Is teaching children to self-regulate their anxiety and attention effectively more important than teaching them to read and write? When children use a bio-wearable technology to learn, how does it change their sense of identity and agency?
We are pleased to announce our next speaker series session with professor Alissa N. Antle. Alissa will speak about her encounter with ethical questions that arose when she led the Mind-Full scientific research project. Mind-Full is a mental health intervention that uses a bio-wearable technology to teach children about the relationship between their body and brains. Biowearables are computers worn on the body that sense biological processes – like a smartwatch that tracks stress level or an iPhone in a backpack that tracks step count. Mind-full was deployed to support young children living in poverty in Nepal and children with severe anxiety and attention challenges in Vancouver to learn to self-regulate.
After running two field research studies evaluating the Mind-Full intervention and finding that the intervention helped children learn better, Alissa turned her attention to understanding some of the ethical issues that arise when creating bio-wearables to support children’s learning.
In this session, Alissa will share an overview of the Mind-Full project, describe some of the ethical issues that arose during the project and introduce a new bio-wearable “maker” workshop for children in which children can learn more about designing and thinking ethically about bio-wearables.
Please join us on Thursday, January 14th, at 1:30 pm ADT.
Register Individually or as a Group
Grade Level:
Grade 7 and up.
About the Speaker:
Natural Maker Speaker – Clayton Maitland, founder and the first principal of the only 100% outdoor PUBLIC school in Canada and is an educator in ‘place-conscious’ and ecological practices. Clayton Maitland has been an active outdoorsman his whole life. He believes that a person has to participate in activities and fully experience them to understand them, and to understand nature, one has to be immersed in nature.
In 1982, he finished an Outdoor Recreation Management Diploma from Capilano College. At Simon Fraser University, he obtained a Bachelor of Education in 1992, a Graduate Diploma in 2004, and his Masters of Educational Leadership in 2007.
In 2008, he began to challenge the education system so that it would allow students to learn in different ways, with indigenous pedagogies, and from real lived experiences in the natural world.
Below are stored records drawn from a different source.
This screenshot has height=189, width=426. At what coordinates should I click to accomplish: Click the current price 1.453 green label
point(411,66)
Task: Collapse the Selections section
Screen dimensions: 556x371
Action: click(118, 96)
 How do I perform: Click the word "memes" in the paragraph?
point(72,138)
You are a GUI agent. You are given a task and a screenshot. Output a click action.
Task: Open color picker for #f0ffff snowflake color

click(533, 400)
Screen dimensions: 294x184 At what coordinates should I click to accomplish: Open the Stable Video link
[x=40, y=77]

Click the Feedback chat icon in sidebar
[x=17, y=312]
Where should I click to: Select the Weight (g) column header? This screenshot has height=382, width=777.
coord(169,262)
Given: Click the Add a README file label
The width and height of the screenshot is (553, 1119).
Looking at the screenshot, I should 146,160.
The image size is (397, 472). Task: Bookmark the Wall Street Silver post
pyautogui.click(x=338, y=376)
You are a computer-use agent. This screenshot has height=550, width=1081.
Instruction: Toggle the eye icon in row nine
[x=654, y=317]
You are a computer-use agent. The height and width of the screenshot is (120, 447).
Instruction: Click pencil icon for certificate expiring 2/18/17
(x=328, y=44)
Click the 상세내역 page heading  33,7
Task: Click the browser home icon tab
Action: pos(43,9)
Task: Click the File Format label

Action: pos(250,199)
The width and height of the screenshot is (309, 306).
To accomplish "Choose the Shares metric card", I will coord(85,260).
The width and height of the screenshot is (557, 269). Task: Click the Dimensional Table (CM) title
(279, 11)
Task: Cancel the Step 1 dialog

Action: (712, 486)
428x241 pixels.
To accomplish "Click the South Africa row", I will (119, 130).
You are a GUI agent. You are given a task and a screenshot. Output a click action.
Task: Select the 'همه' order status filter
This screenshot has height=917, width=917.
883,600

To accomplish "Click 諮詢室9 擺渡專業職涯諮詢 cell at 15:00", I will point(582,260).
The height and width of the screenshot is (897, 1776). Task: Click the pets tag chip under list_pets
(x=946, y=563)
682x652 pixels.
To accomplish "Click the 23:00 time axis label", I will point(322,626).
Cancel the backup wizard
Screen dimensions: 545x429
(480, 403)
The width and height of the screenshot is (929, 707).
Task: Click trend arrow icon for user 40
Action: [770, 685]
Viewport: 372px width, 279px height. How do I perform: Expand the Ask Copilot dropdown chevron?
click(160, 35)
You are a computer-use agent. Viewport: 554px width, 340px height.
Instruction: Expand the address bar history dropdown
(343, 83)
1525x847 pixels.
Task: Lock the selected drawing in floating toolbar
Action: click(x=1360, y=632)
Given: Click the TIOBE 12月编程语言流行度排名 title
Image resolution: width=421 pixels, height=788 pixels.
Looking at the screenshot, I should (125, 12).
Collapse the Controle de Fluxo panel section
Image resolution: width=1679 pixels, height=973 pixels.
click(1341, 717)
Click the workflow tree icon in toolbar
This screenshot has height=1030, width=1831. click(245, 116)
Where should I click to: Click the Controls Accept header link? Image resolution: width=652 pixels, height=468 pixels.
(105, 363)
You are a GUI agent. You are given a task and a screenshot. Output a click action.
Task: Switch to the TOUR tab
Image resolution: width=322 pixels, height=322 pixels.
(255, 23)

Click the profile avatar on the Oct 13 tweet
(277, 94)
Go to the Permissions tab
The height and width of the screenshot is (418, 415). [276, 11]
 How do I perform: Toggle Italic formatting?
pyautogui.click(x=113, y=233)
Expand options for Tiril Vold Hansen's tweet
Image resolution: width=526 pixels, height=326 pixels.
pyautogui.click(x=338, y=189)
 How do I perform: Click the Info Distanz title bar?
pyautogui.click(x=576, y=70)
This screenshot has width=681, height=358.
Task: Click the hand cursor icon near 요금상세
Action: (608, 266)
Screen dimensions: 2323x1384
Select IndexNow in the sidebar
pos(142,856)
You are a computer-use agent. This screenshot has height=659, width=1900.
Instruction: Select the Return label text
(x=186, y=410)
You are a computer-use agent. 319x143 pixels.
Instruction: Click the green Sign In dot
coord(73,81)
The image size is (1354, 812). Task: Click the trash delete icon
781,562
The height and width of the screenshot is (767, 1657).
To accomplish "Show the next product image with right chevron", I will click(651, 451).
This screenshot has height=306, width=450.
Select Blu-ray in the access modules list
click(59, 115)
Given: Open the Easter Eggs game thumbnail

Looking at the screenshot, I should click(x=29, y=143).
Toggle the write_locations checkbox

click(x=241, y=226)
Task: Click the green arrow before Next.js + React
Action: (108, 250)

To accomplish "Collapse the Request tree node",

He is actively involved with indigenous communities. Presently, he has moved from Principal and Coordinator of the Maple Ridge Environmental School to adult educator and consultant for professional development, certificate programs, and university courses, and speaker at conferences.
You want to know more about place-conscious and ecological pedagogy? Take time to watch this brilliant documentary prior to the event: Found in the Forest
Please join us on Tuesday, January 26, at 8 pm ADT to ask your questions to the man that made outdoor learning a reality for kindergarten to high school students in the BC public school system.